Семантическое моделирование






Семантическое моделирование осуществляется с помощью образной мотивировки. «Образность как макрокомпонент семантики основывается на гносеологических, психологических, прагматических и собственно языковых предпосылках» (Банин 1995: 238). Образное отражение действительности во всех его проявлениях обусловливается социальной значимостью самого человека. Отражаемые в образе предметы и явления выступают его содержанием, которое и формирует семантическую структуру языкового знака в процессе эволюции самого образа. Образ, лежащий в основе языкового значения, не является моментальным и консервативным снимком познаваемого предмета. Возникновение и совершенствование образа – процесс временной, благодаря которому отражение становится все более откорректированным и адекватным познаваемому объекту.

Согласно К.А. Долинину, «семантика языкового знака охватывает как план содержания языка, так и его план выражения, а именно его образную основу» (Долинин 1978: 59). Л.Ельмслев придерживается той же точки зрения (Ельмслев 1960). Образная основа знака в определенной степени организует его содержание, то есть является концептуальным срезом содержания. Это и есть семантическое моделирование денотата, осуществляемое образными средствами. Л.А. Коралова так определяет понятие лингвистической образности: «Лингвистическая образность – это сложенное средствами языка двуплановое изображение, представляющее один предмет через другой» (Коралова 1975). Из этого следует, что к собственно образным средствам языка, строго говоря, относятся лишь те, в которых номинальные и реальные денотаты знака не пересекаются по объему.

Под данное определение попадает лишь метафора, аллегория, символика, метонимия и так называемая индикаторная образность.
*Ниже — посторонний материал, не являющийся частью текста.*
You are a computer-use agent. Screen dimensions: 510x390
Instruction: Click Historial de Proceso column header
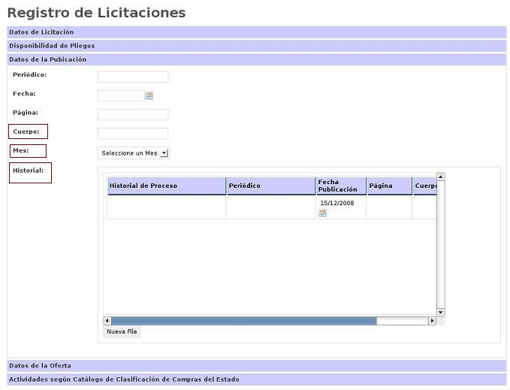point(166,186)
Если, например, рассматривать метафорическую идиому a dark horse (подозрительная личность), то мы увидим, что множество лошадей темной масти (номинальный денотат данного словосочетания) и множество подозрительных личностей (реальный денотат) не пересекаются по объему. Иными словами, не существуют объектов, которые могли бы входить в оба множества. В образе этого словосочетания фиксируется анализ сторон действительности.
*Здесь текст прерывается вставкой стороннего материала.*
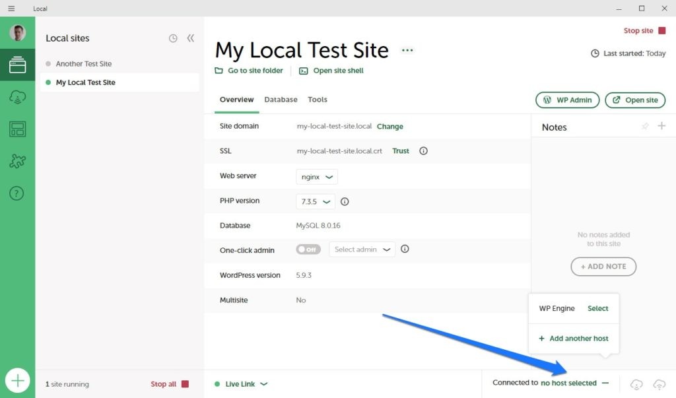Click Select next to WP Engine

(598, 308)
В случае с другой (метонимической) идиомой a brass hut (штабной офицер, воен. жаргон) множество медных касок (номинальный денотат) и множество штабных офицеров (реальный денотат) тоже не пересекаются по объему, так как нет ни одного предмета, который был бы одновременно головным убором и человеком. (Офицер в каске – это не объект, входящий в оба множества, а комбинация двух объектов, входящих каждый в свое множество). Именно такие знаки могут быть названы образными строго согласно термину.

Единицы типа a gunboat (канонерская лодка), согласно вышеприведенной трактовке, не являются образными с лингвистической точки зрения, так как в данном случае реальный денотат входит в состав номинального; канонерские лодки – это разновидность военных судов, вооруженных артиллерийским оружием.

Приступая к анализу способов моделирования действительности в языке на семантическом уровне, рассмотрим ряд ключевых понятий.

Под номинальным значением языковой единицы определяется то, которое непосредственно выводится из значений ее конституэнтов по стандартным правилам семантической комбинаторики, или, в традиционных терминах, «сумма значений частей». У единиц, не имеющих значимых частей (у грамматически непроизводных слов), в качестве номинального выступает исходное (буквальное) значение. У семантически непроизводных единиц номинальное значение совпадает с реальным, у семантически производных единиц номинальное и реальное значения различаются. Номинальное значение составляет часть плана выражения языковой единицы.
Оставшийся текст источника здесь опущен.